Those of you who know me know I end up in too many conversations that take up entirely too much of my time and attention. When I’m honest, I realize that’s a bad thing — whether I began the conversation, jumped into someone else’s conversation or was invited into a conversation.
We also know where most of these little chats that can turn into full-blown diatribes take place. All too many take place on Facebook. More than a few have me involved via email. And if my life history is any indication, a few occur after a beer or two at local watering holes.
Now you might say all these “arenas” — they remind me of the Roman Colosseum given the fights to the death I’ve experienced — are avoidable. And you’d be right. But that’s fodder for another column on another day. In these trying, government overreaching, insanity laden times, there are just some things I can’t let go once someone makes a statement. And those statements usually come from folks who lust to use government to control others, take away inalienable rights and, yes, the government itself.
So I dabble. And when I do, my role is generally a simple one. At least to me. Yet for those on the left, it always seems outside their capacity to think about. Honestly, 99 percent of the time my response can be summed up in a few sentences: Remove the government from its role in whatever is occurring. Let the free market come up with solutions to make the situation better. And give choices to those affected by government overreach to decide what’s best for them and their families. I believe for just about every instance in society, it’s that simple.

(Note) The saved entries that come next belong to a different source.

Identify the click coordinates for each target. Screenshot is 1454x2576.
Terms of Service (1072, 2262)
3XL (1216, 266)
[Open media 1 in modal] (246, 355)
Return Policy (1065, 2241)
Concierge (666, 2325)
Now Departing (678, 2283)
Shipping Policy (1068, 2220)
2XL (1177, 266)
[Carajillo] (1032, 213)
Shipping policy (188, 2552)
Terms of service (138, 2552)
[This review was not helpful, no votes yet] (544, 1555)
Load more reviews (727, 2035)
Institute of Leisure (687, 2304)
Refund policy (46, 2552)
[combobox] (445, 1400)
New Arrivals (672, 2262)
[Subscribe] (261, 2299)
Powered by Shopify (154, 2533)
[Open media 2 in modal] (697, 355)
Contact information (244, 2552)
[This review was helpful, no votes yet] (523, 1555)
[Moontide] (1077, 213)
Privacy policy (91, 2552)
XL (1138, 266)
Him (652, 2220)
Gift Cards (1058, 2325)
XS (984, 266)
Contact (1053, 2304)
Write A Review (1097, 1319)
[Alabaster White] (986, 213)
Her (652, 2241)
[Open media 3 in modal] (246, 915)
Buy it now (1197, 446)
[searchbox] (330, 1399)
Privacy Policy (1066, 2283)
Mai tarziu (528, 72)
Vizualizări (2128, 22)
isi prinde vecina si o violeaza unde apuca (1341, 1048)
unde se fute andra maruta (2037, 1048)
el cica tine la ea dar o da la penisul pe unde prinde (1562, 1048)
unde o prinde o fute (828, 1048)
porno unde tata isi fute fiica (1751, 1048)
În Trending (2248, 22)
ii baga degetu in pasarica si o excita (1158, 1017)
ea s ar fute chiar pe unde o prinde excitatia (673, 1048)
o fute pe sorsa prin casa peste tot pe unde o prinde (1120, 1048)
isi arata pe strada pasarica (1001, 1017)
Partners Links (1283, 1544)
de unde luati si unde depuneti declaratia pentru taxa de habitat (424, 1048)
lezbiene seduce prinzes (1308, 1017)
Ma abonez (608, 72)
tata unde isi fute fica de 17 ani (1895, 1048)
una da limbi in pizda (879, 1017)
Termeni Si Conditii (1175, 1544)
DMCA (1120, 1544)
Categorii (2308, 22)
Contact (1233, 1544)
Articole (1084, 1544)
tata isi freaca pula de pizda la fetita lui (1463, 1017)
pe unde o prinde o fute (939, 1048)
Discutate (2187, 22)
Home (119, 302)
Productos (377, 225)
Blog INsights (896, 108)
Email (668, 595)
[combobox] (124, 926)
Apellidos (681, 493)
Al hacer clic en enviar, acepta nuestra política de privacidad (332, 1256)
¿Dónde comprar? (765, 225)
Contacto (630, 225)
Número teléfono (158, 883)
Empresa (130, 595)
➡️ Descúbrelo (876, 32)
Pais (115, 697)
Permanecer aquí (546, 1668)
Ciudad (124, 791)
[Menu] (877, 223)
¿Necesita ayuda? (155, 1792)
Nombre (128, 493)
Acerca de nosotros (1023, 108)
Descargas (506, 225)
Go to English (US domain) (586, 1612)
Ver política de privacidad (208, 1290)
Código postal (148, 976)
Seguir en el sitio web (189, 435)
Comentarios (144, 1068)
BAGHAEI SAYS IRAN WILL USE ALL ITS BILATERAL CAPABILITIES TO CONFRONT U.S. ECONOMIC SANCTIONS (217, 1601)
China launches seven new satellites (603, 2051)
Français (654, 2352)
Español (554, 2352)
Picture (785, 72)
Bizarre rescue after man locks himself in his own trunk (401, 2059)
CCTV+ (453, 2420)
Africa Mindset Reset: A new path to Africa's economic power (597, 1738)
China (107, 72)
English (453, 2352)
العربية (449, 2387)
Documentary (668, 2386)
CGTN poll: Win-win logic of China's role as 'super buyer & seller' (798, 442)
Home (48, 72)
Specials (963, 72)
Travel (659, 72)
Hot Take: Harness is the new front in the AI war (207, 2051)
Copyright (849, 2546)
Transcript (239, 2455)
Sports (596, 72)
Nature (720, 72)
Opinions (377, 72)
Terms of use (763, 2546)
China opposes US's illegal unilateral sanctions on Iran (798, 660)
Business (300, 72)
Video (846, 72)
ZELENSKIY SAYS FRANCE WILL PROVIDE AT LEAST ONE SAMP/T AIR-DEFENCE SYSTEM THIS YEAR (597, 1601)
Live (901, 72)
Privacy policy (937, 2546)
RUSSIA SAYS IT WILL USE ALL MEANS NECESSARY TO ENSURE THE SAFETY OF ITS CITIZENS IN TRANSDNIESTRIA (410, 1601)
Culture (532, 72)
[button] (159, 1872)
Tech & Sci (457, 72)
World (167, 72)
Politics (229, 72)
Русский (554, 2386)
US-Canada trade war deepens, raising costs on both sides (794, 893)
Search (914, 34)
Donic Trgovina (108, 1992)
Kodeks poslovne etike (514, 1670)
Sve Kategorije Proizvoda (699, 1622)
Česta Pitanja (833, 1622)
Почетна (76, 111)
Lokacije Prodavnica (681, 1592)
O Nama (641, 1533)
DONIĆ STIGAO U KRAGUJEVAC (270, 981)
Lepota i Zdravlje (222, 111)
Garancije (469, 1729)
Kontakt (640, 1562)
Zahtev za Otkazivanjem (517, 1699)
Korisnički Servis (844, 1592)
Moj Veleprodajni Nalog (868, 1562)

But for those who can’t even begin to comprehend government is at best a necessary evil — mistakenly believing it’s always the best source for solutions, especially in using force to make others behave while subjugating individual rights and freedoms — my solution isn’t even seen as an option. Let alone given any thought.
There’s a reason I’m writing this, and it comes down to a response I get time and again in these conversations. It’s basically the same question: “Then what’s your solution, Craig?” Outside of not actually comprehending what I’ve been saying — probably by dismissing outright my solution to almost every problem in the public arena — it’s to remove government from the crisis. Especially since government loves to create, increase in severity and then offer solutions to those crises.
Perhaps an anecdote would help. Another participant in a chat recently asked me what my solution was to the pathetic performance of our education system. This question came from someone in education who told me in a nutshell a teacher’s most important role was to teach kids to get along with everyone and give them the values needed to make the world a better place.
No, it isn’t. The job of our schools is to teach kids how to write complete sentences with good grammar, add up numbers to get the right answers, read and comprehend information and develop the cognitive skills needed to address the situations they’ll experience. It’s not to promote agenda-based ideals and values in molding minds.
Our education system gives kids a horrible, agenda-driven, woke-valued, underperforming experience in most school districts. It’s because of one thing: Government involvement in the education system. It’s ironic — well, sad — how the biggest decline began with the feds taking over the system. That gave unions ultimate power, as government unions tend to have, with the Department of Education in the 1970s. “How can this be?” you ask. Simple. Government solutions create more problems — which is their intent, by the way — that prompt more and louder calls from those in control for still more government solutions. And the wheels on the bus go round and round. Do they even teach that ditty anymore? Probably not, since they don’t teach much else.
The why our decline in education and society is simple. Government, along with those in control of whichever bureaucracy, is always about implementing the latest, greatest, coolest and most expensive programs available from its hand-picked “experts” to solve problems. Yet one question is never asked: Will this solution actually give us results, or are we going to just go along with good intentions and create more problems?
The answer IS obvious, and yet ignored or never attempted to be understood because there’s no power in just saying no to government solutions. To quote Sonny Corleone, “There’s a lot of money in that ****, Pop.” Power, money and control are what government solutions are all about.
Don’t believe me? How’re those COVID-19 solutions working for ya?
If we don’t take the first step to solve society’s problems, there will never be a solution.